START Records for the task

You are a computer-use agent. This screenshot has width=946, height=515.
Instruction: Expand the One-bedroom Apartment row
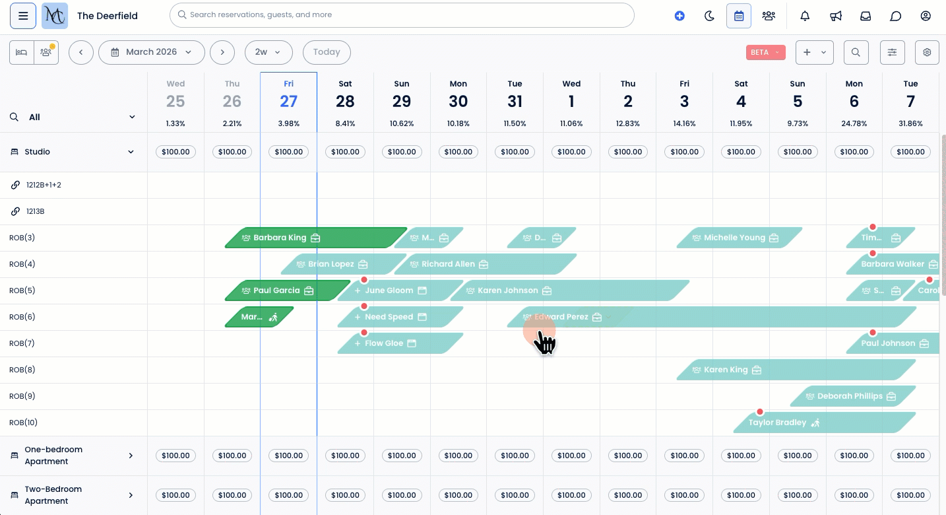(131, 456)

END Records for the task
START Records for the task

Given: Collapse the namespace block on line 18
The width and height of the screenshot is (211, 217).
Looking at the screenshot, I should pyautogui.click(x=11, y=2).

END Records for the task
START Records for the task

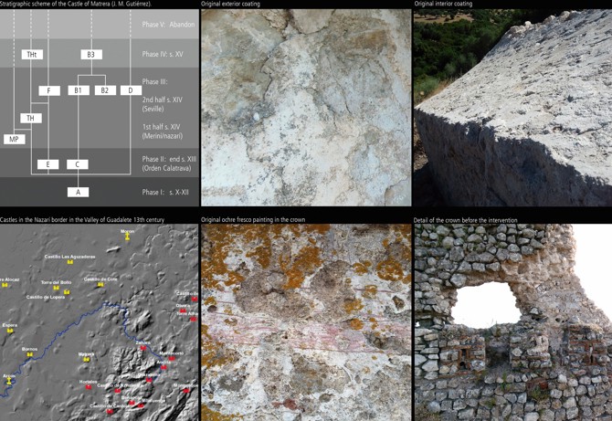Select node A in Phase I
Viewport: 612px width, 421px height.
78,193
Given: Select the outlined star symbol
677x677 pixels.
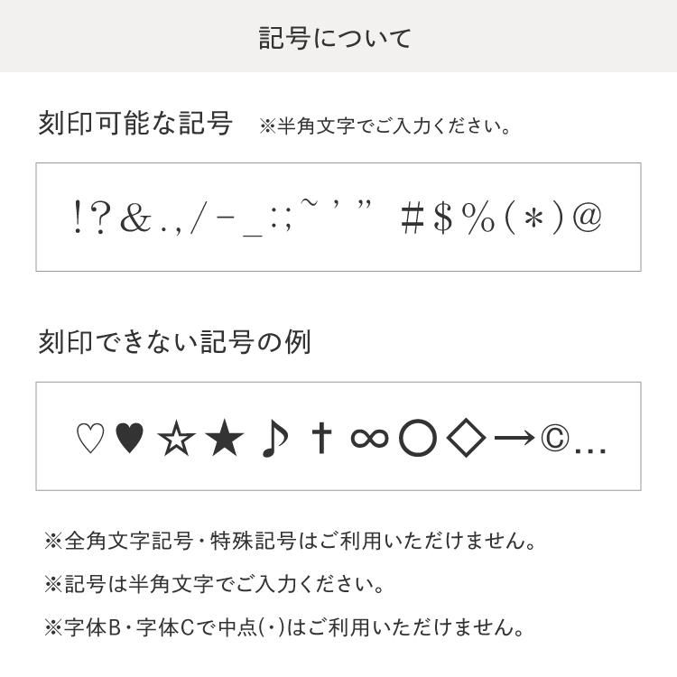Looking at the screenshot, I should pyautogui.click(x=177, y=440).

END Records for the task

What to work on | How many lines of the material above have the word "Given" in them? Give only that number.

Solved problem | 2